For more than two decades, water agencies in San Diego County has successfully executed a multi-faceted water supply diversification strategy that makes our region more resilient to droughts.

That strategy was created in the early 1990s following deep cuts to imported water supplies. At the time, the San Diego region relied almost entirely on the Metropolitan Water District of Southern California for water, leaving the region vulnerable when drought conditions reduced imported water supplies and MWD slashed deliveries to San Diego County by 31 percent for 13 months.

Since then, San Diego County has become a national and international model of supply diversification with a focus on locally controlled sources to enhance regional water supply reliability.
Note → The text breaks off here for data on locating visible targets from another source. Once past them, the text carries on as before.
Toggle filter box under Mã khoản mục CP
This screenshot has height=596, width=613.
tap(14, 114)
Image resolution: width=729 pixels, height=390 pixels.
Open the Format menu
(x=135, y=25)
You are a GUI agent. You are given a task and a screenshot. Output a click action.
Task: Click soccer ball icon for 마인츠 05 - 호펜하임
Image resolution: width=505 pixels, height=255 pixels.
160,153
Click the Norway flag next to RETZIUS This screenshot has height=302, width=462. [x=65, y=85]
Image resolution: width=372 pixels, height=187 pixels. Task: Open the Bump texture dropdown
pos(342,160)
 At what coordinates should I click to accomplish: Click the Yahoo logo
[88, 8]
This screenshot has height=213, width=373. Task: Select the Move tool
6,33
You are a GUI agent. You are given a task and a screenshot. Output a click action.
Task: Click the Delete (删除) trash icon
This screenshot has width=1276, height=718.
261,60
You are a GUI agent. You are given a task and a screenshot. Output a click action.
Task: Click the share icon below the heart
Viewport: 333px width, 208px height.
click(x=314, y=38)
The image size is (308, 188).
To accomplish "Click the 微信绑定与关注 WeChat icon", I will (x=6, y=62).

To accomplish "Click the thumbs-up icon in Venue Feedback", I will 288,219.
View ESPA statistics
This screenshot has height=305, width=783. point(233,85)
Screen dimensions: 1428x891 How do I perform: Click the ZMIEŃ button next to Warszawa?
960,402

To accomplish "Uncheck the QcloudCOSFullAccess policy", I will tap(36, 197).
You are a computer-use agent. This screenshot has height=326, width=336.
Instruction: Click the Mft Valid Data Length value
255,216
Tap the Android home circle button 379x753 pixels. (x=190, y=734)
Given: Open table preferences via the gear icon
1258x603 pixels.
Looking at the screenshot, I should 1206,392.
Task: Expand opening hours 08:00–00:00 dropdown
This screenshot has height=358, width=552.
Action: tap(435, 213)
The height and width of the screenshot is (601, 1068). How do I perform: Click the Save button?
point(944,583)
The Water Authority and its member agencies have transformed the region with prudent investments in infrastructure and new water supplies that have made the region much more resilient to droughts or emergencies that can cause crippling water shortages. Key elements of the strategy include conservation, seawater desalination, water reuse, water transfers, and the nation’s largest conservation-and-transfer agreement.

 

The Claude “Bud” Lewis Carlsbad Desalination Plant is nation’s largest seawater desalination plant, producing approximately 50 million gallons of high-quality drinking water per day.

The San Diego region receives long-term, highly reliable Colorado River water supplies from canal-lining projects in the Imperial Valley.

Olivenhain Dam, completed in 2003, provides emergency water storage. It was the first major new dam in the San Diego region in 50 years.

The San Vicente Dam Raise, completed in 2014, added more than 157,000 acre-feet of regional water storage capacity – the largest increase in San Diego County history.

The nation’s largest agriculture-to-urban water conservation-and-transfer agreement provides large volumes of water from the Colorado River.

The Water Authority helped reduce regional per capita potable water use by nearly 50 percent between 1990 and 2017 through legislation, education, incentives and other measures to promote conservation and water-use efficiency.

Specially marked purple pipes deliver water for non-potable reuse in agriculture, landscaping and industrial settings.

Aquifers in some parts of the region provide significant supplies for local agencies.

The San Diego region continues to plan ahead to meet future needs – and the next major source of local water supplies is potable reuse.